Les nomenclatures standard fournies par SAP ne reflètent souvent pas suffisamment les besoins réels. Seule une nomenclature (BoM) personnalisée en collaboration avec le consultant, qui définit précisément les fonctionnalités réellement nécessaires, permet de dégager des potentiels d’économies significatifs – en particulier dans le cadre de projets de transformation S/4 de grande envergure. À cet égard, ce n’est pas seulement la valeur totale du contrat (Total Contract Value), mais surtout l’analyse du coût total de possession (Total Cost of Ownership) qui joue un rôle décisif. Outre les coûts liés au logiciel proprement dit, il faut également prendre en compte l’exploitation, la maintenance et, le cas échéant, l’infrastructure existante.
Dans la pratique, une analyse globale des coûts montre qu’une approche Rise bien pensée permet de réaliser jusqu’à 20 % d’économies par rapport aux modèles cloud forfaitaires. Au final, la précision est payante : une nomenclature (BoM) clairement définie permet d’obtenir un système SAP parfaitement adapté aux besoins de l’entreprise. Cela permet d’éviter les surlicences, les coûts inutiles et les problèmes d’adaptation ultérieurs – et la transition vers le cloud ne devient pas un chemin semé d’embûches et coûteux, mais une transformation économiquement judicieuse.
Plus de flexibilité pour la maintenance sur site
En ce qui concerne les nouveaux engagements de SAP en matière de maintenance et d'assistance, ils comportent de nombreux aspects intéressants : la suppression des frais de réintégration, la limitation de la maintenance rétroactive, la scission de l'environnement (Landscape Split) et, par conséquent, une plus grande flexibilité dans le recours à l'assistance tierce, ainsi que de nouvelles possibilités offertes par les contrats à indicateur unique (Single Metric Contracts). SAP souhaite ainsi élargir les possibilités offertes aux clients « on-premises » tout en se conformant aux directives de la Commission européenne. Le « landscape split » ainsi que les dispositions relatives à la maintenance étendue sont particulièrement intéressants dans ce contexte. Le premier offre la possibilité d’utiliser différents modèles de maintenance au sein d’un même environnement SAP. Parallèlement, de nouvelles options stratégiques pourraient s’ouvrir aux entreprises qui souhaitent continuer à exploiter leurs systèmes sur site pendant plusieurs années encore.

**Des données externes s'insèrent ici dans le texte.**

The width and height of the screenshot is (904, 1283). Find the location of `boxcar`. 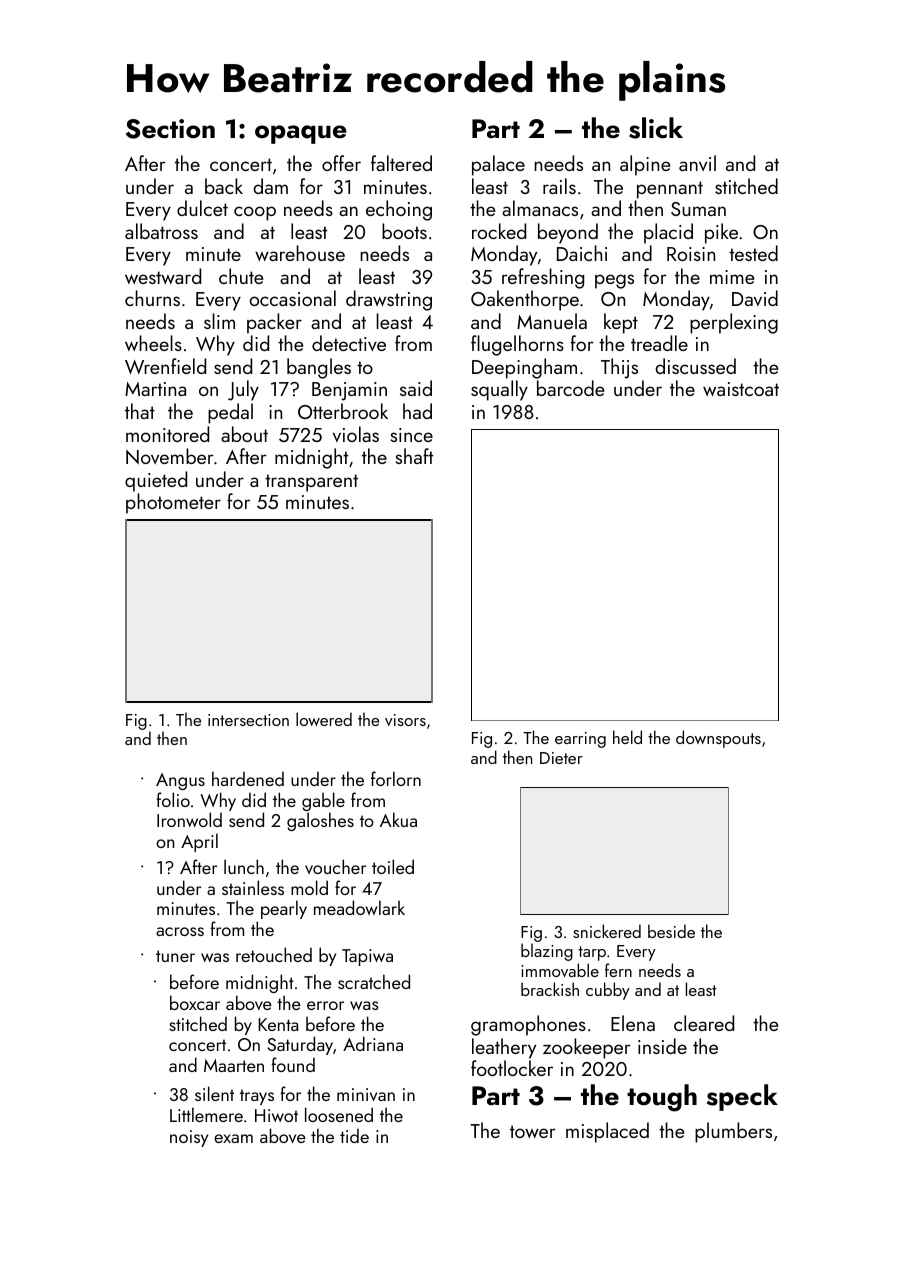

boxcar is located at coordinates (195, 1002).
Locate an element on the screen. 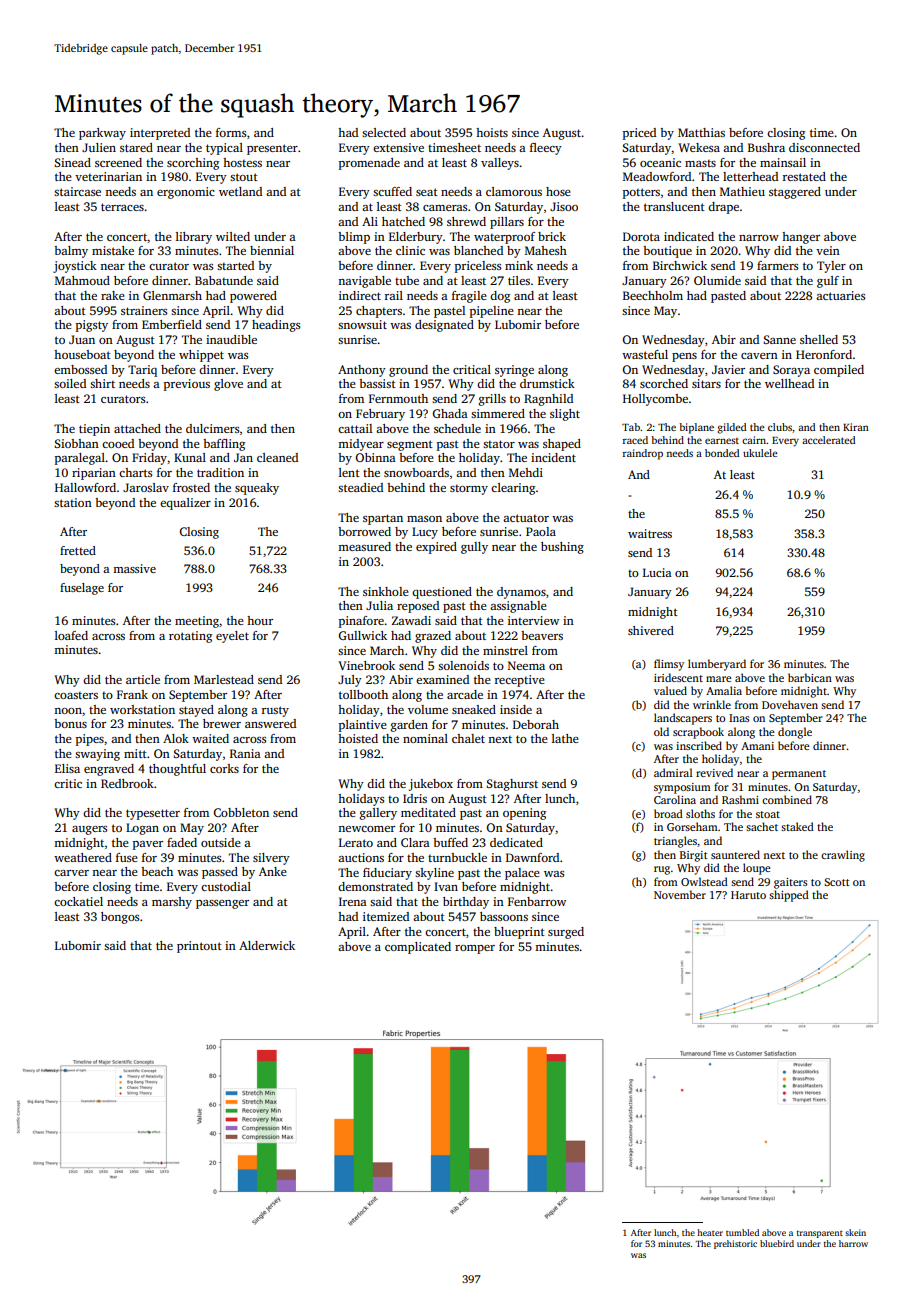  gully is located at coordinates (474, 548).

En examinant les dispositions détaillées, on constate que bon nombre de ces nouvelles options sont soumises à des conditions précises. Il s’agit notamment d’une réduction des effectifs de plus de 10 % en l’espace de deux ans, de la cession de branches d’activité (divestissements), de mises en œuvre dont l’échec est imputable à SAP, d’une procédure d’insolvabilité ou de produits relevant de la maintenance spécifique au client.
Quoi qu'il en soit, les nouvelles réglementations sont préférables au statu quo actuel. La question cruciale est désormais de savoir combien de clients SAP pourront en bénéficier et combien en seront exclus en raison des conditions définies. La pratique montrera si ces engagements apportent une valeur ajoutée tangible à l’ensemble de la clientèle ou s’ils ne s’appliquent principalement que dans des cas particuliers.